+++ GIVEN ENTRIES +++

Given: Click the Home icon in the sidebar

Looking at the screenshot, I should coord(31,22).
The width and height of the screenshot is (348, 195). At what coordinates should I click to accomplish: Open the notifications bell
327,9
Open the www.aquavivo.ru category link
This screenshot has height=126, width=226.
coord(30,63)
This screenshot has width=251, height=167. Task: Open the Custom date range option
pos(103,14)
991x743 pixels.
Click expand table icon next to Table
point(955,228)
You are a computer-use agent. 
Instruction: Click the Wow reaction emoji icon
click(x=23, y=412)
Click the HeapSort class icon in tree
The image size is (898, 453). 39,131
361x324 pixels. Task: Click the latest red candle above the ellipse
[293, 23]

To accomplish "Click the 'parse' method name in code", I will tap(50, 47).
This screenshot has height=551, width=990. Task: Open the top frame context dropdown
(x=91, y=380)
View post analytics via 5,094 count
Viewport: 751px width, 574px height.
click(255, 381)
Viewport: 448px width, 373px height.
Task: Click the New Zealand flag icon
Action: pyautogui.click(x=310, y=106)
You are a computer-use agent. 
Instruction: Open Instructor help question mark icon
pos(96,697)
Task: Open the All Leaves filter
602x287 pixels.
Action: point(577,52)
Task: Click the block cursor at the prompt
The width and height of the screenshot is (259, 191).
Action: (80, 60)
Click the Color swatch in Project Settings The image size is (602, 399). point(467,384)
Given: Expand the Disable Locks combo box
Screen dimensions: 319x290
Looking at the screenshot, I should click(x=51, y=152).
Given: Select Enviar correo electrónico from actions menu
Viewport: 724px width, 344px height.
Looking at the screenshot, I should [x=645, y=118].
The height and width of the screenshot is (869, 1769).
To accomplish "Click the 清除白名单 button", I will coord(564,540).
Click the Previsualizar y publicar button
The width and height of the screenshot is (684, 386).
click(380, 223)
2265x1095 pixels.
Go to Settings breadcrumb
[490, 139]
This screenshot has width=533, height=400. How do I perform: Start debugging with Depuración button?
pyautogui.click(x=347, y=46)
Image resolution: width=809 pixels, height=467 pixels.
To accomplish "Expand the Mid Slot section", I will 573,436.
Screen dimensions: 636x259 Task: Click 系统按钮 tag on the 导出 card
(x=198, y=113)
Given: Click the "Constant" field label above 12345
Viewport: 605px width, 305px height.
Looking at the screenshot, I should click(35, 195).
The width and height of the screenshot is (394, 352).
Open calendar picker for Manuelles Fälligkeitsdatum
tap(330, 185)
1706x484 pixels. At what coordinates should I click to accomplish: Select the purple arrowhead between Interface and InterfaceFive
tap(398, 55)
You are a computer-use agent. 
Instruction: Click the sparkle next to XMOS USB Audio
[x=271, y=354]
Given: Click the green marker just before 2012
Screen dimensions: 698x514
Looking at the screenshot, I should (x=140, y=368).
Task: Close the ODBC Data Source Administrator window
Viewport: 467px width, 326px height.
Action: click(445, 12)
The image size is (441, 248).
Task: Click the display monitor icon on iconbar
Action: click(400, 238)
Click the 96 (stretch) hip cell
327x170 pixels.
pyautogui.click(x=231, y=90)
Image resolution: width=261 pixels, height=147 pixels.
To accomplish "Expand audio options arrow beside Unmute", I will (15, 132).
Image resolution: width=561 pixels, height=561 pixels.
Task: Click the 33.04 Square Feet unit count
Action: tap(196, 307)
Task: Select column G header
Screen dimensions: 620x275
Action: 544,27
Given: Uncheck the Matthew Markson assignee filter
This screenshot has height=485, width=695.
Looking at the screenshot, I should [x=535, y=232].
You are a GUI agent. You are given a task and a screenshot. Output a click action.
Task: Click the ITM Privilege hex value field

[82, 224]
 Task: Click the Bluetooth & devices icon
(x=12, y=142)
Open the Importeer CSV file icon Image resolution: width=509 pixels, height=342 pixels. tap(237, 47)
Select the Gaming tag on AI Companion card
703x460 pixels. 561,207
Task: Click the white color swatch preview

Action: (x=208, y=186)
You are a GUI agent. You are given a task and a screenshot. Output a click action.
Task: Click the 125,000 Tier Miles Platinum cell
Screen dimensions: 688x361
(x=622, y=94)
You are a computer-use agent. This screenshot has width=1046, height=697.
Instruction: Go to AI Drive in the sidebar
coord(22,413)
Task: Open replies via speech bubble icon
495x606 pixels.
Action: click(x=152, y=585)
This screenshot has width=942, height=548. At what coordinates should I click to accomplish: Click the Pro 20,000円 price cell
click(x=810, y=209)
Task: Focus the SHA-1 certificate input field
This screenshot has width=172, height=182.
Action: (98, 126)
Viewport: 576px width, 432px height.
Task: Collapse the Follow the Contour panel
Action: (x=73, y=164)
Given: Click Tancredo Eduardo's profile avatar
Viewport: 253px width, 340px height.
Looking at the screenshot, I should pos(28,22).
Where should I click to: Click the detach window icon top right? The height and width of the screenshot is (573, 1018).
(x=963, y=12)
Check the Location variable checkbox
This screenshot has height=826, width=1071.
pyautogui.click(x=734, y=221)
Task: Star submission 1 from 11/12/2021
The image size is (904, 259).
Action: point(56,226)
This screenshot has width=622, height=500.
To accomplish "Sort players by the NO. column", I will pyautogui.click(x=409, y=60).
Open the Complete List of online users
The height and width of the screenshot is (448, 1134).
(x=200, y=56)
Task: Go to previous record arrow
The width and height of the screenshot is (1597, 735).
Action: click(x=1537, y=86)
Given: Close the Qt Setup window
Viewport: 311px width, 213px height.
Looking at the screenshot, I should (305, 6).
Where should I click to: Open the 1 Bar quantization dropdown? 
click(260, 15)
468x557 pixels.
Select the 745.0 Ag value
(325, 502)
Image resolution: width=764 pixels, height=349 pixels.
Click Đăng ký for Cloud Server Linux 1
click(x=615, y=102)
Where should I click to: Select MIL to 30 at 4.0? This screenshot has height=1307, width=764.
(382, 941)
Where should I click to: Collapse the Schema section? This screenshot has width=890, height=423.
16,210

+++

▸ AIM
Reproduce every record above with "Instruction" changed to "Command", keeping everything else the same.

▸ RESULT OF THIS EXERCISE
Given: Click the Home icon in the sidebar

Looking at the screenshot, I should coord(31,22).
The width and height of the screenshot is (348, 195). At what coordinates should I click to accomplish: Open the notifications bell
327,9
Open the www.aquavivo.ru category link
This screenshot has height=126, width=226.
coord(30,63)
This screenshot has width=251, height=167. Task: Open the Custom date range option
pos(103,14)
991x743 pixels.
Click expand table icon next to Table
point(955,228)
You are a computer-use agent. 
Command: Click the Wow reaction emoji icon
click(x=23, y=412)
Click the HeapSort class icon in tree
The image size is (898, 453). 39,131
361x324 pixels. Task: Click the latest red candle above the ellipse
[293, 23]

To accomplish "Click the 'parse' method name in code", I will tap(50, 47).
This screenshot has height=551, width=990. Task: Open the top frame context dropdown
(x=91, y=380)
View post analytics via 5,094 count
Viewport: 751px width, 574px height.
click(255, 381)
Viewport: 448px width, 373px height.
Task: Click the New Zealand flag icon
Action: pyautogui.click(x=310, y=106)
You are a computer-use agent. 
Command: Open Instructor help question mark icon
pos(96,697)
Task: Open the All Leaves filter
602x287 pixels.
Action: point(577,52)
Task: Click the block cursor at the prompt
The width and height of the screenshot is (259, 191).
Action: (80, 60)
Click the Color swatch in Project Settings The image size is (602, 399). point(467,384)
Given: Expand the Disable Locks combo box
Screen dimensions: 319x290
Looking at the screenshot, I should click(x=51, y=152).
Given: Select Enviar correo electrónico from actions menu
Viewport: 724px width, 344px height.
Looking at the screenshot, I should [x=645, y=118].
The height and width of the screenshot is (869, 1769).
To accomplish "Click the 清除白名单 button", I will coord(564,540).
Click the Previsualizar y publicar button
The width and height of the screenshot is (684, 386).
click(380, 223)
2265x1095 pixels.
Go to Settings breadcrumb
[490, 139]
This screenshot has width=533, height=400. How do I perform: Start debugging with Depuración button?
pyautogui.click(x=347, y=46)
Image resolution: width=809 pixels, height=467 pixels.
To accomplish "Expand the Mid Slot section", I will 573,436.
Screen dimensions: 636x259 Task: Click 系统按钮 tag on the 导出 card
(x=198, y=113)
Given: Click the "Constant" field label above 12345
Viewport: 605px width, 305px height.
Looking at the screenshot, I should click(35, 195).
The width and height of the screenshot is (394, 352).
Open calendar picker for Manuelles Fälligkeitsdatum
tap(330, 185)
1706x484 pixels. At what coordinates should I click to accomplish: Select the purple arrowhead between Interface and InterfaceFive
tap(398, 55)
You are a computer-use agent. 
Command: Click the sparkle next to XMOS USB Audio
[x=271, y=354]
Given: Click the green marker just before 2012
Screen dimensions: 698x514
Looking at the screenshot, I should (x=140, y=368).
Task: Close the ODBC Data Source Administrator window
Viewport: 467px width, 326px height.
Action: click(445, 12)
The image size is (441, 248).
Task: Click the display monitor icon on iconbar
Action: click(400, 238)
Click the 96 (stretch) hip cell
327x170 pixels.
pyautogui.click(x=231, y=90)
Image resolution: width=261 pixels, height=147 pixels.
To accomplish "Expand audio options arrow beside Unmute", I will (15, 132).
Image resolution: width=561 pixels, height=561 pixels.
Task: Click the 33.04 Square Feet unit count
Action: tap(196, 307)
Task: Select column G header
Screen dimensions: 620x275
Action: 544,27
Given: Uncheck the Matthew Markson assignee filter
This screenshot has height=485, width=695.
Looking at the screenshot, I should [x=535, y=232].
You are a GUI agent. You are given a task and a screenshot. Output a click action.
Task: Click the ITM Privilege hex value field

[82, 224]
 Task: Click the Bluetooth & devices icon
(x=12, y=142)
Open the Importeer CSV file icon Image resolution: width=509 pixels, height=342 pixels. tap(237, 47)
Select the Gaming tag on AI Companion card
703x460 pixels. 561,207
Task: Click the white color swatch preview

Action: (x=208, y=186)
You are a GUI agent. You are given a task and a screenshot. Output a click action.
Task: Click the 125,000 Tier Miles Platinum cell
Screen dimensions: 688x361
(x=622, y=94)
You are a computer-use agent. This screenshot has width=1046, height=697.
Command: Go to AI Drive in the sidebar
coord(22,413)
Task: Open replies via speech bubble icon
495x606 pixels.
Action: click(x=152, y=585)
This screenshot has width=942, height=548. At what coordinates should I click to accomplish: Click the Pro 20,000円 price cell
click(x=810, y=209)
Task: Focus the SHA-1 certificate input field
This screenshot has width=172, height=182.
Action: (98, 126)
Viewport: 576px width, 432px height.
Task: Collapse the Follow the Contour panel
Action: (x=73, y=164)
Given: Click Tancredo Eduardo's profile avatar
Viewport: 253px width, 340px height.
Looking at the screenshot, I should pos(28,22).
Where should I click to: Click the detach window icon top right? The height and width of the screenshot is (573, 1018).
(x=963, y=12)
Check the Location variable checkbox
This screenshot has height=826, width=1071.
pyautogui.click(x=734, y=221)
Task: Star submission 1 from 11/12/2021
The image size is (904, 259).
Action: point(56,226)
This screenshot has width=622, height=500.
To accomplish "Sort players by the NO. column", I will pyautogui.click(x=409, y=60).
Open the Complete List of online users
The height and width of the screenshot is (448, 1134).
(x=200, y=56)
Task: Go to previous record arrow
The width and height of the screenshot is (1597, 735).
Action: click(x=1537, y=86)
Given: Close the Qt Setup window
Viewport: 311px width, 213px height.
Looking at the screenshot, I should (305, 6).
Where should I click to: Open the 1 Bar quantization dropdown? 
click(260, 15)
468x557 pixels.
Select the 745.0 Ag value
(325, 502)
Image resolution: width=764 pixels, height=349 pixels.
Click Đăng ký for Cloud Server Linux 1
click(x=615, y=102)
Where should I click to: Select MIL to 30 at 4.0? This screenshot has height=1307, width=764.
(382, 941)
Where should I click to: Collapse the Schema section? This screenshot has width=890, height=423.
16,210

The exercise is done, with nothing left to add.